Data under study =>
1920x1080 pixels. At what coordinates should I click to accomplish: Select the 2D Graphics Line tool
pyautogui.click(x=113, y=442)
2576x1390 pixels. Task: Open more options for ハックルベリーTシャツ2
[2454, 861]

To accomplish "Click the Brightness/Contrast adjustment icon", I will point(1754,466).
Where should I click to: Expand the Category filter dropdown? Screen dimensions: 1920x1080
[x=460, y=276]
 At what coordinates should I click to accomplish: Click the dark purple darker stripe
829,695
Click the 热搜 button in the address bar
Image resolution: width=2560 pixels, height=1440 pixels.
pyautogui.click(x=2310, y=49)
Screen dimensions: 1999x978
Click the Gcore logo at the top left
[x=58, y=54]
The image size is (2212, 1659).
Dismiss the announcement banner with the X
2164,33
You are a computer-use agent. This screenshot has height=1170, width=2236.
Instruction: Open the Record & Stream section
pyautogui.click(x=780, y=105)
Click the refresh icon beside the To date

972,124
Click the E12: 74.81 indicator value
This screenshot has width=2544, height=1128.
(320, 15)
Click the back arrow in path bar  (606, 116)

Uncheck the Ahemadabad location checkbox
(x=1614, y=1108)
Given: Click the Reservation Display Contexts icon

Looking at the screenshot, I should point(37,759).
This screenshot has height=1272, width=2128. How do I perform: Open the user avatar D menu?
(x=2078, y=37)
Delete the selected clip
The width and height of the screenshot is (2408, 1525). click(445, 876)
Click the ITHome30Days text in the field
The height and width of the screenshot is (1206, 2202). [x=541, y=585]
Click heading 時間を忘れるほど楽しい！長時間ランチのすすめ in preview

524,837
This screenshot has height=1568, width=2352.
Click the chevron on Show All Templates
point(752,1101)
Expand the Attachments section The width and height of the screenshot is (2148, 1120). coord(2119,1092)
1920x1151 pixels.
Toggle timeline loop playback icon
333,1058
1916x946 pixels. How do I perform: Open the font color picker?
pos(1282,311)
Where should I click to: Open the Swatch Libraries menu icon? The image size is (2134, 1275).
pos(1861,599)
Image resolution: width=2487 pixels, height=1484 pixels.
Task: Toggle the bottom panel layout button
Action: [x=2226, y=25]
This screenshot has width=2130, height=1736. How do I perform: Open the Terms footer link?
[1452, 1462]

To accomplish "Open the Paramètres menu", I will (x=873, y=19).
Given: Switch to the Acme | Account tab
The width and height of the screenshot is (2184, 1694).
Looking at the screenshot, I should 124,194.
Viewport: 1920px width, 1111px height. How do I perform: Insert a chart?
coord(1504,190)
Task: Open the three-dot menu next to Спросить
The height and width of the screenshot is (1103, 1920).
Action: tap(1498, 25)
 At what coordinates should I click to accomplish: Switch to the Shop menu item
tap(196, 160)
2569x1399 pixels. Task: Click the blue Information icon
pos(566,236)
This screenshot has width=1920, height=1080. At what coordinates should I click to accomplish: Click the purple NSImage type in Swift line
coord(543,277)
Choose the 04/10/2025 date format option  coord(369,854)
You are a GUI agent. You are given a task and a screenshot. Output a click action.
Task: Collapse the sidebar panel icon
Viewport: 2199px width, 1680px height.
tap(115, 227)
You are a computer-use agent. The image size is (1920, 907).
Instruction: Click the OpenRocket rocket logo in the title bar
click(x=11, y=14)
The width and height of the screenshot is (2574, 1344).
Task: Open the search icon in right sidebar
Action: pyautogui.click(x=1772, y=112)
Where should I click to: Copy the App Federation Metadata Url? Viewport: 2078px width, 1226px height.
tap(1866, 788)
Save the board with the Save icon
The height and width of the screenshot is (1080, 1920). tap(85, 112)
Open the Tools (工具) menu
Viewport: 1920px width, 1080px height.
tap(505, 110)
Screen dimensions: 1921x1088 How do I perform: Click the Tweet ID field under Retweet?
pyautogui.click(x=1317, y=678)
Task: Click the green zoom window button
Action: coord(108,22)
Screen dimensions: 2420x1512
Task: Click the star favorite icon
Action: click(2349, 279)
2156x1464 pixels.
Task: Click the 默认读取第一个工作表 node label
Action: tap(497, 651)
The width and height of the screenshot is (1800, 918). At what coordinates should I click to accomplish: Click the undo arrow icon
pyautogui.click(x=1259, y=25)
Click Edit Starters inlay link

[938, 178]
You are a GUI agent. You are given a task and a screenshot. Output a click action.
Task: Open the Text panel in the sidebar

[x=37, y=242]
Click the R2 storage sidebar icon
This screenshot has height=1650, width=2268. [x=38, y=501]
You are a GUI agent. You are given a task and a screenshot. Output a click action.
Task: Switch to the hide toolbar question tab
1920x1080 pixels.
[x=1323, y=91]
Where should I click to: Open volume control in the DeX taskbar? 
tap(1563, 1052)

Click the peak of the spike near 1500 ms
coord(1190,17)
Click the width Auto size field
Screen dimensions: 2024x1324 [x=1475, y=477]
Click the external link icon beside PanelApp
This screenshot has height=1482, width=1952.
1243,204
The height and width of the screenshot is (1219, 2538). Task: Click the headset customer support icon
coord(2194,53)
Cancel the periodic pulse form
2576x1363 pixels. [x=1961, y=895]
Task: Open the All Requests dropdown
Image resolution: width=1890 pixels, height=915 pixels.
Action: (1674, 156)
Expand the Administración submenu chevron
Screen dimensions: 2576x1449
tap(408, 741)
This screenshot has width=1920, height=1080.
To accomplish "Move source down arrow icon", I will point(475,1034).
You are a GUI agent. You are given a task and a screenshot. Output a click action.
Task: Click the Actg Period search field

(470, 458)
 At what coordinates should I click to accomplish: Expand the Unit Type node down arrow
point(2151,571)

Exercise directions => Return, from the entries, each line that holds "computer".

Response =>
You are a computer-use agent. This screenshot has height=1170, width=2236.
You are a computer-use agent. The image size is (1920, 907).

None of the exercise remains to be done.